Before the surgery a form is completed on which it is stated that the patient is allergic to one particular anaesthetic drug. He also tells the junior assisting anaesthetist his history of allergy to the one identified anaesthetic drug. He is anxious, understandably. He meets the senior anaesthetist briefly. The senior anaesthetist doesn’t want to talk to him, doesn’t want to know more about his medical history. He simply tells the patient that he need not worry.
The senior anaesthetist administers the same drug that caused anaphylactic shock. The patient has another anaphylactic shock episode.
The senior anaesthetist decided he knew best. He didn’t feel the need to engage with the patient’s anxieties, or to engage with the fact that the patient did not give actual or implied consent for the administration of a drug that nearly killed him once, and then nearly killed him a second time.
That is what lawyers would call prima facie evidence of a crime, the crime of treating a patient without consent.

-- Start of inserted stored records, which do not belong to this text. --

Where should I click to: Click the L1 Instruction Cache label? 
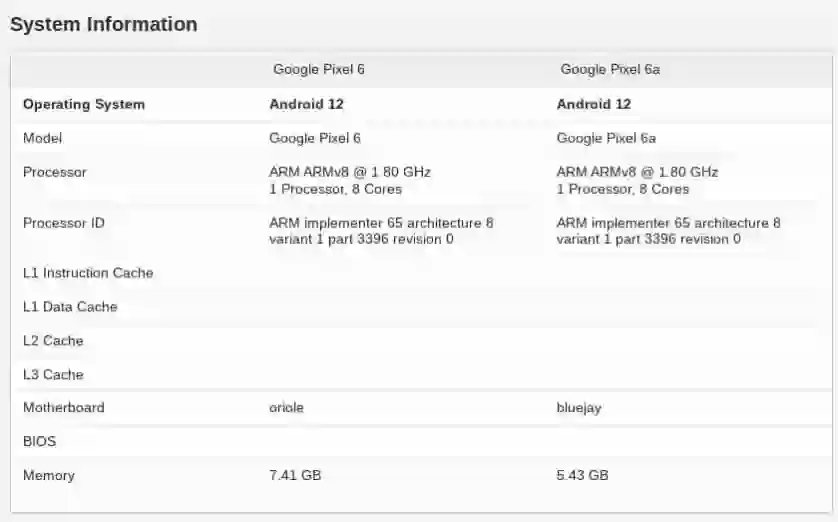pyautogui.click(x=88, y=273)
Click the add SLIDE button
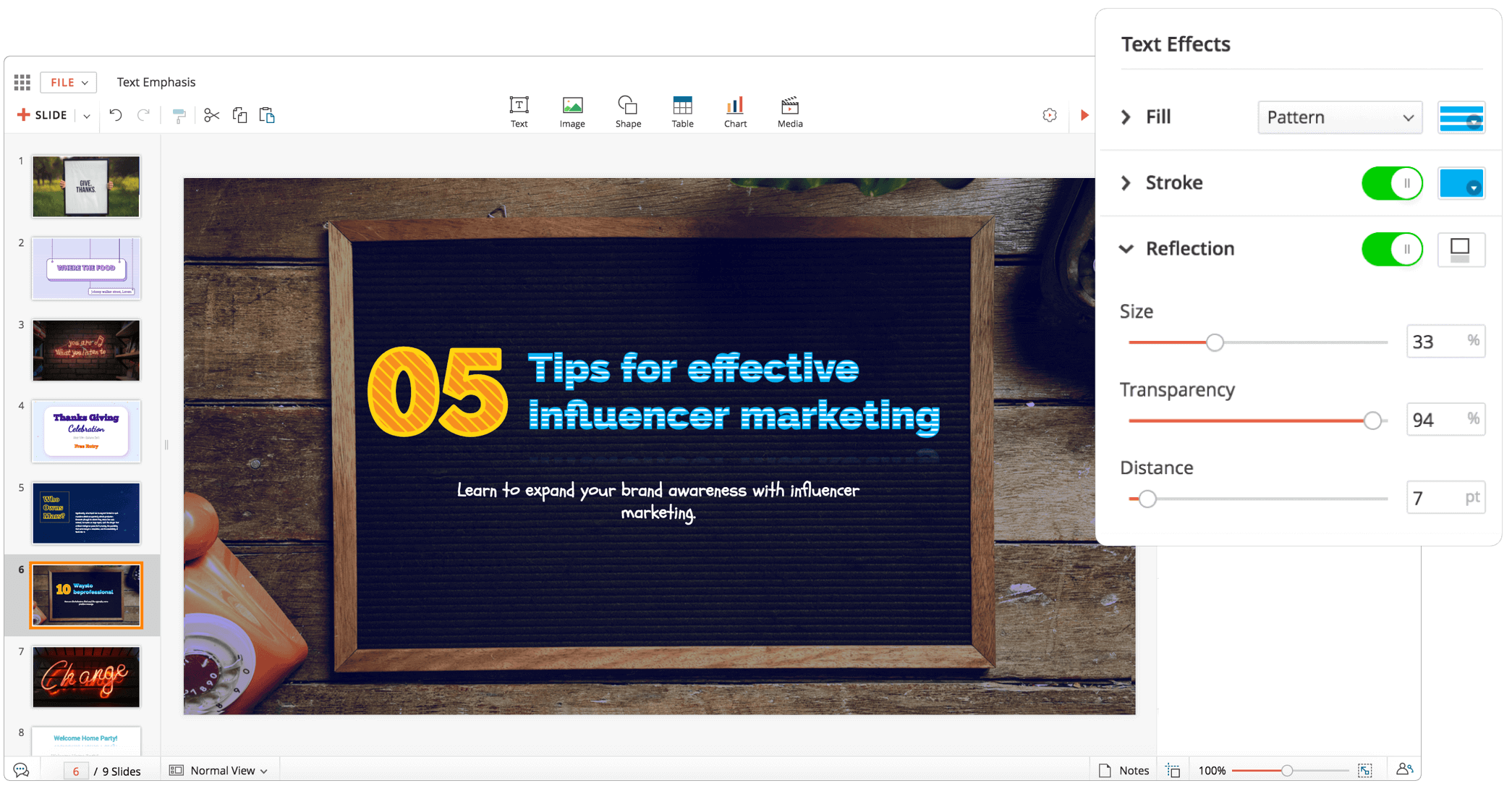 (43, 115)
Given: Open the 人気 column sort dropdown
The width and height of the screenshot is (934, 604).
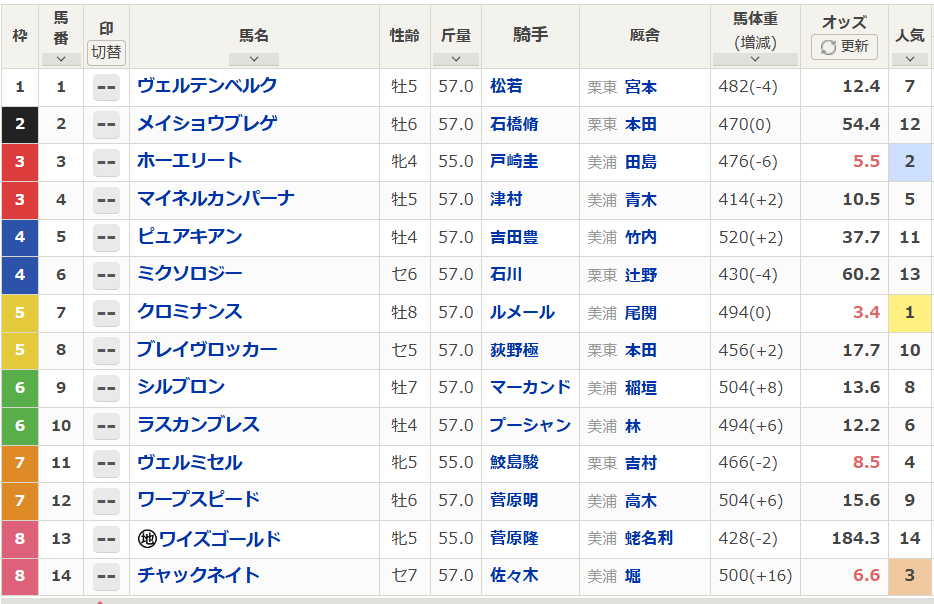Looking at the screenshot, I should (909, 58).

It’s a sad statement on society’s perception of doctors that Government decided it had to legislate to create a criminal offence resulting from failure to obtain patient consent. This is, in my opinion, more a commentary on social attitudes than a genuine remedy, since I have yet to hear of any prosecution.
However, I should add, the CQC, the enforcing authority, does take this seriously. It has produced 100 pages of guidance on compliance with the 2014 Regulations which includes lists of offences.
Is it surprising that in the field of medical negligence there are so many claims based on failures of doctors to obtain informed consent before they set about their patients with the knife?